Administrating a Kolab server yourself is slightly more complicated
then getting an IMAP account with any of the big providers like
Google, Yahoo or the German web.de, gmx.de etc.
>
> All these options also exist for Kolab, and we're working to build a bigger
> market for providers in this, as well.
I don't doubt that but it will take a significant amount of time until
the gap between the number of available IMAP providers and the number
of Kolab capable IMAP providers will be closed.
>
>
>> Absolutely. I also don't want to cripple the Kolab format or limit
>> it's abilities. I would just like to support enough flexibility to
>> give the users a maximum of choice.
>
> But in this case maximizing choice will cripple the format, based on the
> assumption that "anyone providing virtual servers" plus "anyone providing
> Kolab services" together is not a sufficiently wide market to give people
> independence on what to do with their data.
>
> I don't think that assertion is true today.

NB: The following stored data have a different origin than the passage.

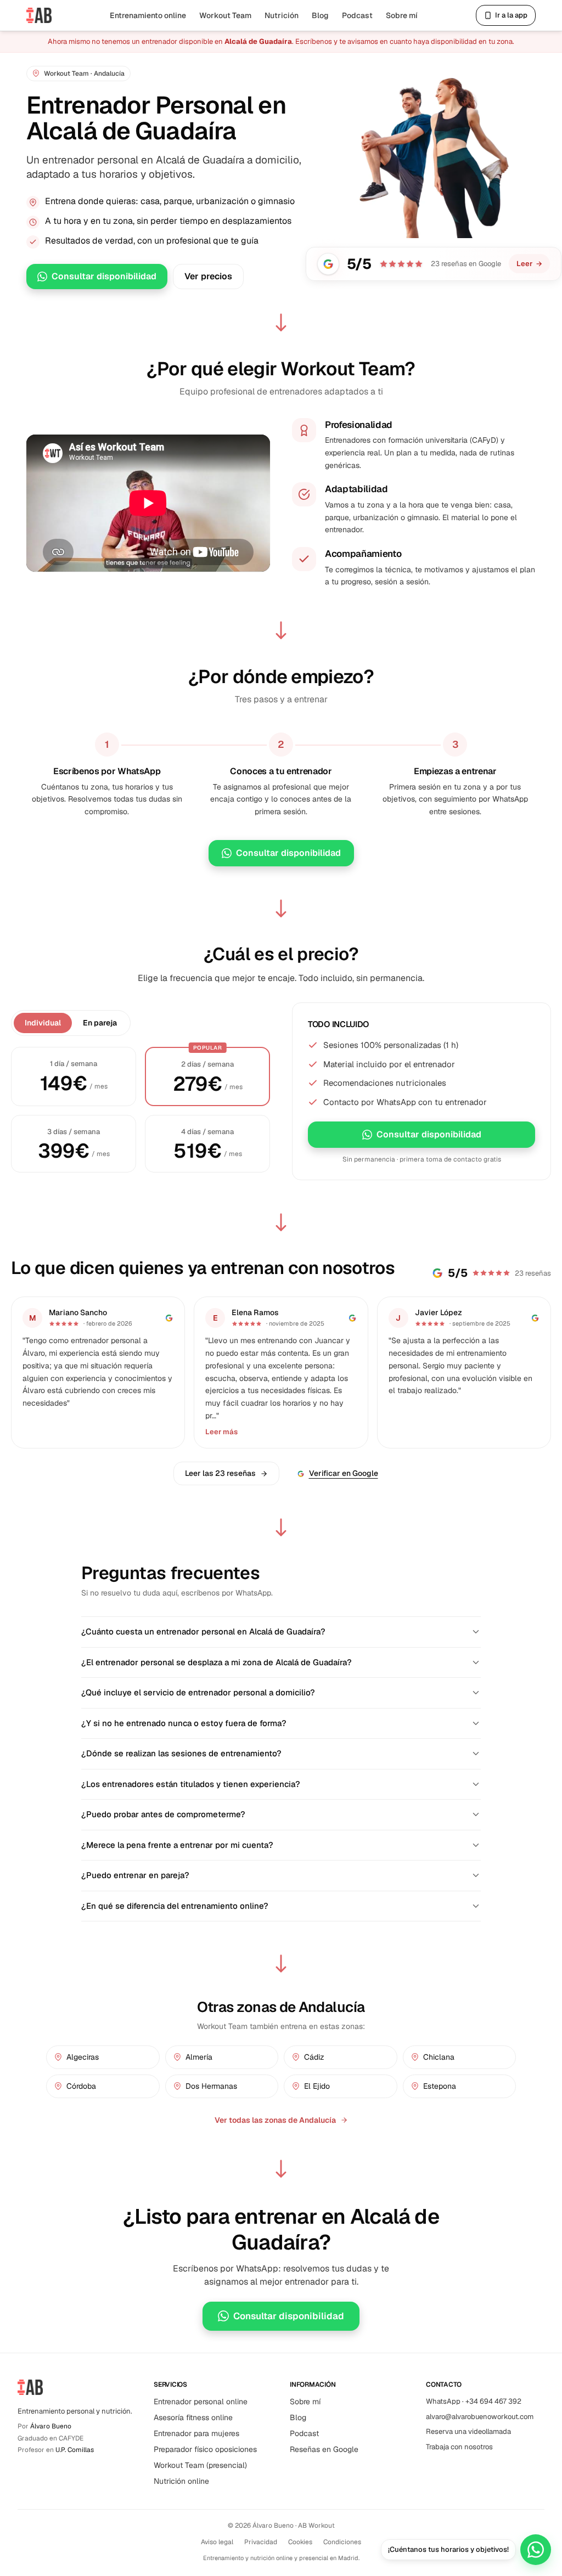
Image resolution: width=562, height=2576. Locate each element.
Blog (320, 15)
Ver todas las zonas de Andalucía (275, 2120)
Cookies (300, 2542)
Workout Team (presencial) (200, 2465)
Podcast (357, 15)
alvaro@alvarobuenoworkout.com (479, 2416)
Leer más (221, 1431)
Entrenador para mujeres (196, 2433)
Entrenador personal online (201, 2401)
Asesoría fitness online (193, 2417)
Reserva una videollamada (468, 2431)
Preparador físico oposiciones (205, 2449)
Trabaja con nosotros (459, 2446)
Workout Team (225, 15)
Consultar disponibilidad (104, 276)
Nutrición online (181, 2481)
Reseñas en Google (324, 2449)
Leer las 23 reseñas (220, 1473)
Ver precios (208, 276)
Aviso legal (217, 2542)
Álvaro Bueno (50, 2426)
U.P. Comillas (74, 2449)
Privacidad (260, 2542)
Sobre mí (402, 15)
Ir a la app (511, 15)
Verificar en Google (343, 1473)
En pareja (100, 1023)
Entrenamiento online (148, 15)
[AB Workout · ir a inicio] (39, 15)
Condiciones (342, 2542)
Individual (43, 1023)
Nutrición (282, 15)
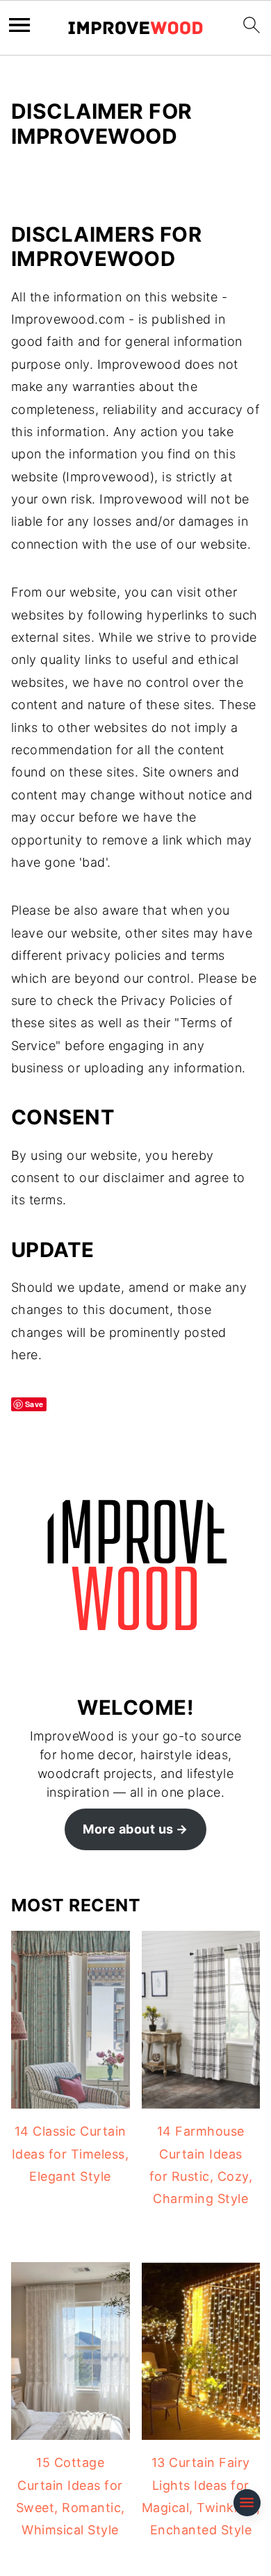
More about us (128, 1829)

Maybe this is a misunderstanding. I couldn't possibly teach the
average computer user how to run a Kolab server in ten minutes.
Getting an IMAP account with Google would be a different matter.
>
> The second assumption you're making is that people would prefer to
> store their
> groupware data in a pure IMAP drop with zero groupware capabilities on the
> server, in particular no web interface or mobile phone connectivity.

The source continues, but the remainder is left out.